[START Selected excerpt]

Then, it is obvious that he has never worked in an industry that supports manufacturing. I am working in that area. And it stinks.
Because you see decent paying jobs just disappearing. Not only for myself, but for many, many others.
And even Mexican factory jobs are leaving for China. Which means that they are still poor, and have a humongous environmental mess to clean up (or to live and die with.)
Well, it's not for me to defend Mr. Kling, but my guess is he wasn't suggesting its not a trauma; he's addressing the overall impact on the economy of some jobs destroyed, others created.
What I found so interesting was the idea that immigration barriers would result in more industrial and manufacturing jobs in Mexico; i.e., the American manufacturers who rely on illegal immigrants coming here, would have to go there.
The bigger issue with the illegal immigrants isn't going to be the manufacturing jobs. Having lived in CA all of my life I can tell you it will be the service industries. Can you outsource a factory to India, yes, you can't outsource farm labor to pick fruit or clean a hotel.
The part that nobody wants to talk about is that much of the unemployment for people without a high school diploma is due to illegal immigration. It's going to be cheaper, always, to hire someone who your either pay under the table in cash, or someone you don't need to pay benefits like Social Security on. Someone with a Social Security number has all sorts of costs associated with them that an illegal immigrant doesn't have.
Furthermore, this idea of illegal immigrants only doing jobs "Americans won't do" is hogwash. There are jobs that illegal immigrants will do that Americans won't do at that level of pay.

[END Selected excerpt]
[START Input]

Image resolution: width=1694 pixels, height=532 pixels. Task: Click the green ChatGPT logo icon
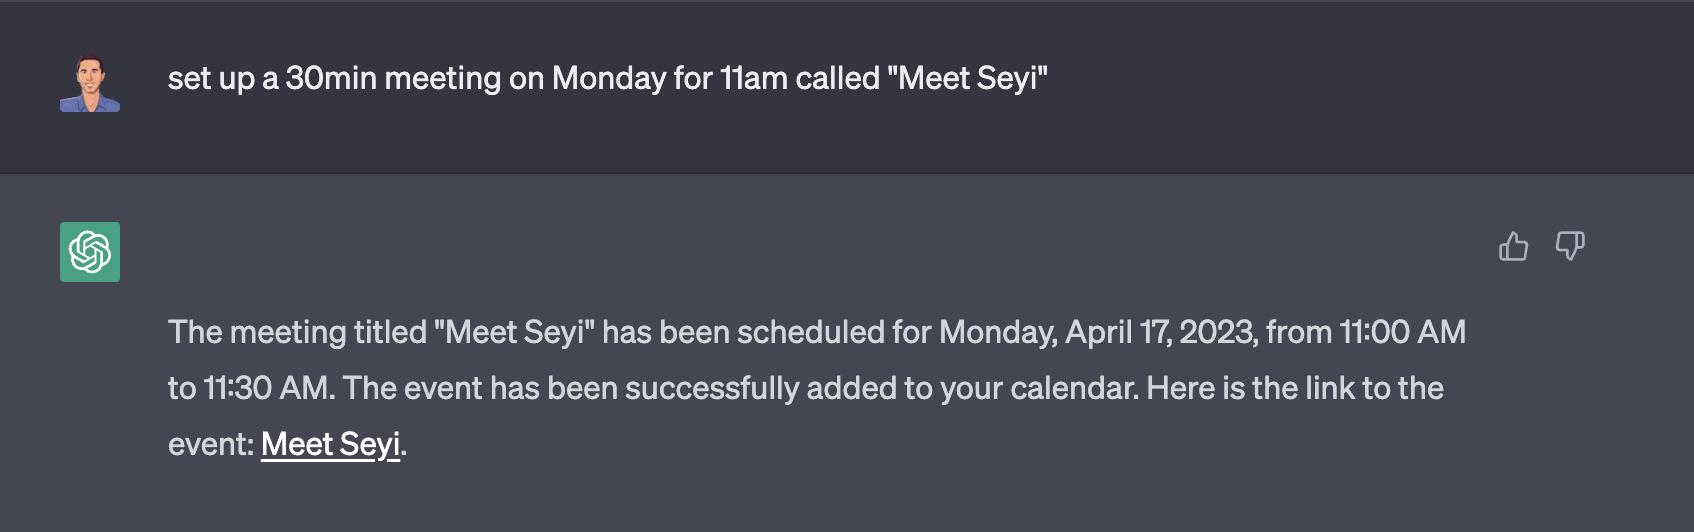(x=90, y=252)
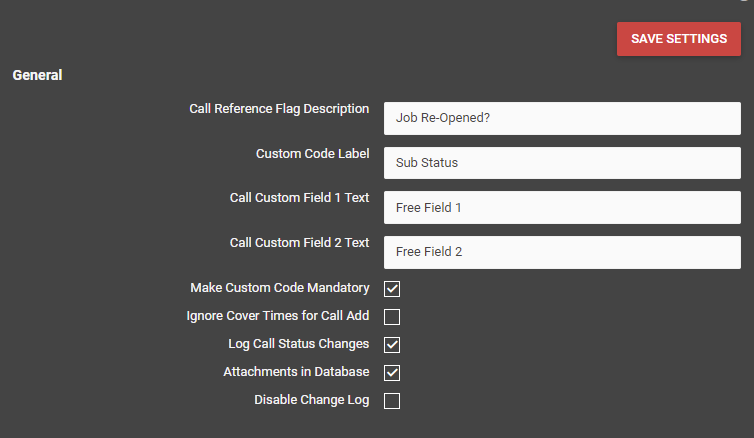The height and width of the screenshot is (438, 754).
Task: Click the Attachments in Database label text
Action: [x=296, y=372]
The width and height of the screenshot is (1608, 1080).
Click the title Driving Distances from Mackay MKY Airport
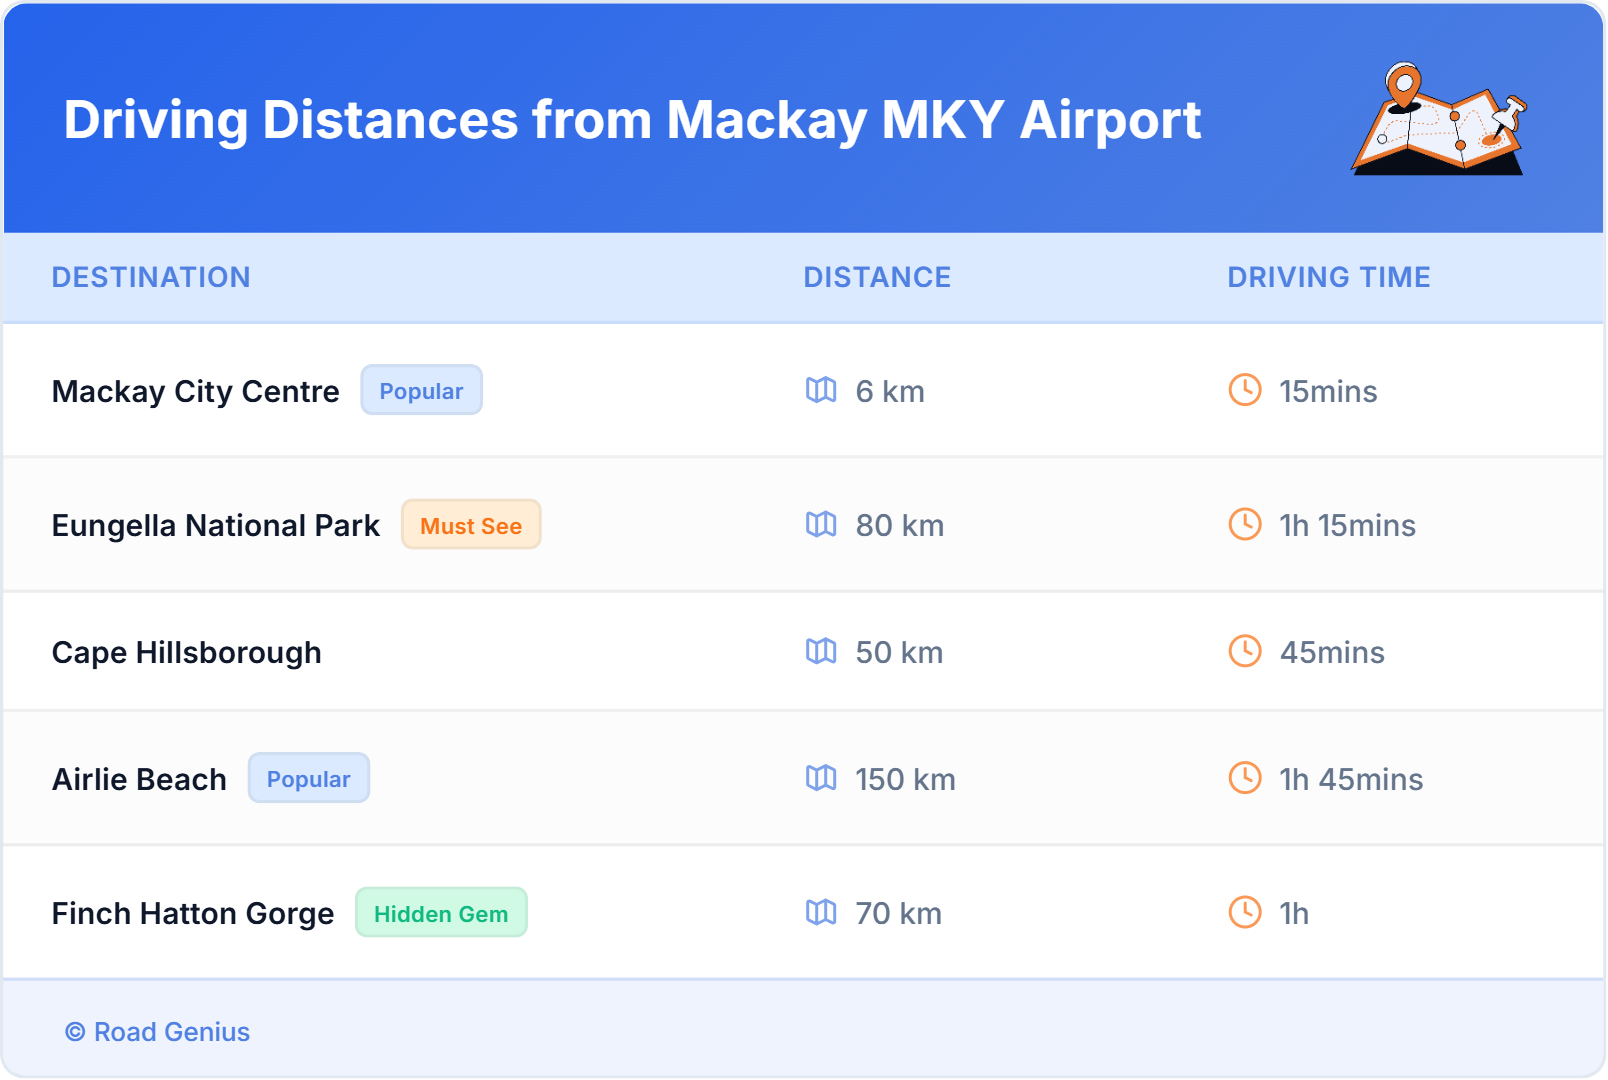[x=633, y=120]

[END Input]

■ Work to do ■
[1] In the comments on immigration and jobs, which industries does the writer who has lived in California all of their life say will be the bigger issue with illegal immigrants?
[2] Return every line of the item-finding entries verbatim, omitting the pictures.

■ Results of the tasks ■
[1] The service industries.

[2]
Image resolution: width=1694 pixels, height=532 pixels. Task: Click the green ChatGPT logo icon
(x=90, y=252)
The height and width of the screenshot is (438, 754).
Task: Click the Attachments in Database label text
Action: [x=296, y=372]
The width and height of the screenshot is (1608, 1080).
Click the title Driving Distances from Mackay MKY Airport
[x=633, y=120]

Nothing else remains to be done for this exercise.